■ Task instructions
A single stretch of the material below is to be transcribed exactly, starting at the line with "Instruction: Click the last star medal badge" and ending after the line with "Given: Click the folder icon on Browse".

■ Extracted data
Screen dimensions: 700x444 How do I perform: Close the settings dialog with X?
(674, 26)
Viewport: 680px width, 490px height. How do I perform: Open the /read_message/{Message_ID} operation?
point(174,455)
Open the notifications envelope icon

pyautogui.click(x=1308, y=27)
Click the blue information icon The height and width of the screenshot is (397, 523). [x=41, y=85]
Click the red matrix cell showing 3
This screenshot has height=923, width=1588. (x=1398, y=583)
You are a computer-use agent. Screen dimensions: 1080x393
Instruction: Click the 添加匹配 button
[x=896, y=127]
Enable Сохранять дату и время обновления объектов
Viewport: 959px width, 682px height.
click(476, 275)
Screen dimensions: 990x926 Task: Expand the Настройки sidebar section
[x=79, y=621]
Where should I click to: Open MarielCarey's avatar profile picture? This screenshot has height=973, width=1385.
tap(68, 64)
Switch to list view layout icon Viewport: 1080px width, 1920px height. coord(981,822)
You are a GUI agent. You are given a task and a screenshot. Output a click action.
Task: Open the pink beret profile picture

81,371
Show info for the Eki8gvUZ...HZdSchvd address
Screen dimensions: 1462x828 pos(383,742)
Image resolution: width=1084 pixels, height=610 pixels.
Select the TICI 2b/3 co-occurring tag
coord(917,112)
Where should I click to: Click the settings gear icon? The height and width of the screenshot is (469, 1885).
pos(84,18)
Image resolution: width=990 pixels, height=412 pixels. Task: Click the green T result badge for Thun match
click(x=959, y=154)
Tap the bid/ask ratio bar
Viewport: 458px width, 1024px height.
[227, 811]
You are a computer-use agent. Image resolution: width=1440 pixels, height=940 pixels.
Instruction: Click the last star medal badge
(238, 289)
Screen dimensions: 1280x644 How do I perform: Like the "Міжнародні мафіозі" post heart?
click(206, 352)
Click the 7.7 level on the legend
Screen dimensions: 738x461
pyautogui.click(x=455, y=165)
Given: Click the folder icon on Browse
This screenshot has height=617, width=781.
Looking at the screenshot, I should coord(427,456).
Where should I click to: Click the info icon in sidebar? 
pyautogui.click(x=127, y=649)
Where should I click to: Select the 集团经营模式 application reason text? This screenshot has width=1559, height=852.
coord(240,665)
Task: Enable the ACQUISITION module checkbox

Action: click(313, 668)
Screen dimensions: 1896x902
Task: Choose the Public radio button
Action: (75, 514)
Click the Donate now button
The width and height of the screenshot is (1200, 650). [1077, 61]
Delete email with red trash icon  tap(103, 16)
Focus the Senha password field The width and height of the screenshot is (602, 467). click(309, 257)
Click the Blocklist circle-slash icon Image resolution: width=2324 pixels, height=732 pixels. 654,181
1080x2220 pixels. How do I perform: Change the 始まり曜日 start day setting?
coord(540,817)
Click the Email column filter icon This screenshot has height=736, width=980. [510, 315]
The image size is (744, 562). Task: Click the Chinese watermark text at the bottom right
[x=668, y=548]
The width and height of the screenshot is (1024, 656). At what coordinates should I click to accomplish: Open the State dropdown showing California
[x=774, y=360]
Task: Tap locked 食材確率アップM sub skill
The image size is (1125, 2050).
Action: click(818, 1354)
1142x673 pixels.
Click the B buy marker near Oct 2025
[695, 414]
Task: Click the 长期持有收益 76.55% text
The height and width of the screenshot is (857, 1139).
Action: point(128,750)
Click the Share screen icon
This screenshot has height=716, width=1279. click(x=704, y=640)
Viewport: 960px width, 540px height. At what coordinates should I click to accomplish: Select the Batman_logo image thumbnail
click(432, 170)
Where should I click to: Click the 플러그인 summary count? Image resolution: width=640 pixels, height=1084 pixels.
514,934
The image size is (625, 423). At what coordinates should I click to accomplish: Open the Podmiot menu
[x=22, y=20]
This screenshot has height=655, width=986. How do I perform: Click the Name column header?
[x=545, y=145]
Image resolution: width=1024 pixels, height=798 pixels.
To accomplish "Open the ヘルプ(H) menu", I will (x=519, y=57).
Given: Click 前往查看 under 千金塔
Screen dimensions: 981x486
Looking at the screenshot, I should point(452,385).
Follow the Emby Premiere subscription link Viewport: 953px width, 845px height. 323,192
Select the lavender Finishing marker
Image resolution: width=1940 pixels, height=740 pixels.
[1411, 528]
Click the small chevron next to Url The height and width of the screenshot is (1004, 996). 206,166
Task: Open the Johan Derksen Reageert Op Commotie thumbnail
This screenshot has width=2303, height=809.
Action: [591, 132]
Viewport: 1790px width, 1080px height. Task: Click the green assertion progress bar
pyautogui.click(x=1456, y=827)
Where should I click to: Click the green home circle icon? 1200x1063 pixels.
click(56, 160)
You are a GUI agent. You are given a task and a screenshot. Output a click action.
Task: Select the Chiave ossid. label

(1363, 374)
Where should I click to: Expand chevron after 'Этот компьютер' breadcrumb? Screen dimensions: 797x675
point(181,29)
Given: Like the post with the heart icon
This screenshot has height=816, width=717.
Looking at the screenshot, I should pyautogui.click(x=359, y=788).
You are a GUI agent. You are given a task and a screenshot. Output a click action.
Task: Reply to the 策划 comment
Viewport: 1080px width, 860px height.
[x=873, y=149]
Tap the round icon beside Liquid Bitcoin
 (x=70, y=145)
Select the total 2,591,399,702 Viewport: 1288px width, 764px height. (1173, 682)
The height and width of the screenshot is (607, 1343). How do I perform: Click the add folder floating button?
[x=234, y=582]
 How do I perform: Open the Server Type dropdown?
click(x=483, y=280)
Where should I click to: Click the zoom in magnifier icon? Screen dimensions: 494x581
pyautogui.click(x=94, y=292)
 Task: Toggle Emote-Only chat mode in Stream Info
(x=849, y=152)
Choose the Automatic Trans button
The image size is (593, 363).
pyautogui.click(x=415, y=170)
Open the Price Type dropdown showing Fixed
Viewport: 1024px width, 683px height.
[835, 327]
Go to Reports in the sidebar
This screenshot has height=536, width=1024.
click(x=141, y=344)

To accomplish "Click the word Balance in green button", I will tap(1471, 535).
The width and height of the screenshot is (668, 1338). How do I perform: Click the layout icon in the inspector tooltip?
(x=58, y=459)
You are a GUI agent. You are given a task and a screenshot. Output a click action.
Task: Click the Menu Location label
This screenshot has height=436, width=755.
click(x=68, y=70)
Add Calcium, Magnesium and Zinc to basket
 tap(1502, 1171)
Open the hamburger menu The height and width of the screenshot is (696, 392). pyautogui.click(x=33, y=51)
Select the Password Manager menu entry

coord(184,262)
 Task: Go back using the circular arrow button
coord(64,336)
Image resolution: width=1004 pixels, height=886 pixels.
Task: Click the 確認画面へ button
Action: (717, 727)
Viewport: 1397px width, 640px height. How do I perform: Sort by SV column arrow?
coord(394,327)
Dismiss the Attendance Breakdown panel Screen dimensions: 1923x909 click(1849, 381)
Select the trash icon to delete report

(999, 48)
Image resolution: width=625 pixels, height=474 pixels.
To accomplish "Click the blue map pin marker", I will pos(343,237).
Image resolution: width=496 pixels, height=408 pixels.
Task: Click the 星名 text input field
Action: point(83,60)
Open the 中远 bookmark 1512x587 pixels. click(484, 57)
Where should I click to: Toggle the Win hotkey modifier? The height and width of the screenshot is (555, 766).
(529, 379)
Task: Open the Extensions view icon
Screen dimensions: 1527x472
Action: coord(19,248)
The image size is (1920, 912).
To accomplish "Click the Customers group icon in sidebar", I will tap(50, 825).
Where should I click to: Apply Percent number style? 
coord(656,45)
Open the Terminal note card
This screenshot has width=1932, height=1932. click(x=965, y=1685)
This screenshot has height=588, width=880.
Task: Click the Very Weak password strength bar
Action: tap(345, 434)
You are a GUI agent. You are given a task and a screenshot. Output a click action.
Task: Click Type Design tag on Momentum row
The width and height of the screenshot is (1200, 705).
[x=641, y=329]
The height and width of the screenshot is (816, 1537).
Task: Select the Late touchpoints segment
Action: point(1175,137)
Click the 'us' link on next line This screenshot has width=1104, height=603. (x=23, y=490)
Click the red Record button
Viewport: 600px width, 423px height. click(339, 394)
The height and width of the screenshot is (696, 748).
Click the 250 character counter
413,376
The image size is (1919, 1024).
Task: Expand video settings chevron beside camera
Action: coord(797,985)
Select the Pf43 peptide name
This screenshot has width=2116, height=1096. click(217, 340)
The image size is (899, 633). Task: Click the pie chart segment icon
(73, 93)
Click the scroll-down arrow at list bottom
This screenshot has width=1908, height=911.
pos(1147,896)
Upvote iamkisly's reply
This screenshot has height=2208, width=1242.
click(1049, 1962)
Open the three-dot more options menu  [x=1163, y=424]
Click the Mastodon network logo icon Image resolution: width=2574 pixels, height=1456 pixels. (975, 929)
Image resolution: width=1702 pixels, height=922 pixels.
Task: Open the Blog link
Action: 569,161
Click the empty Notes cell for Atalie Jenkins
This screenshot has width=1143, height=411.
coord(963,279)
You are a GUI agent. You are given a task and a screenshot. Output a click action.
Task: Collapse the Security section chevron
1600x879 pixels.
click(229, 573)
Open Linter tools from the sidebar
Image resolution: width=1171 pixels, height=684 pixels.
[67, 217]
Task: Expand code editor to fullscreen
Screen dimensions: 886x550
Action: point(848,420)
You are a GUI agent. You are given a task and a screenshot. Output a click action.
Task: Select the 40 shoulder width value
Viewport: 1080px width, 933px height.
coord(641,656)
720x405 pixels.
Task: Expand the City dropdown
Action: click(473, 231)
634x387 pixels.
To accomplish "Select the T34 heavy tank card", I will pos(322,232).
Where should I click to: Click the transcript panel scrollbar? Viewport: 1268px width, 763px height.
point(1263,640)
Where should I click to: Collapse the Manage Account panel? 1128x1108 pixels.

■ Output below
Instruction: Click the last star medal badge
(238, 289)
Screen dimensions: 1280x644 How do I perform: Like the "Міжнародні мафіозі" post heart?
click(206, 352)
Click the 7.7 level on the legend
Screen dimensions: 738x461
pyautogui.click(x=455, y=165)
Given: Click the folder icon on Browse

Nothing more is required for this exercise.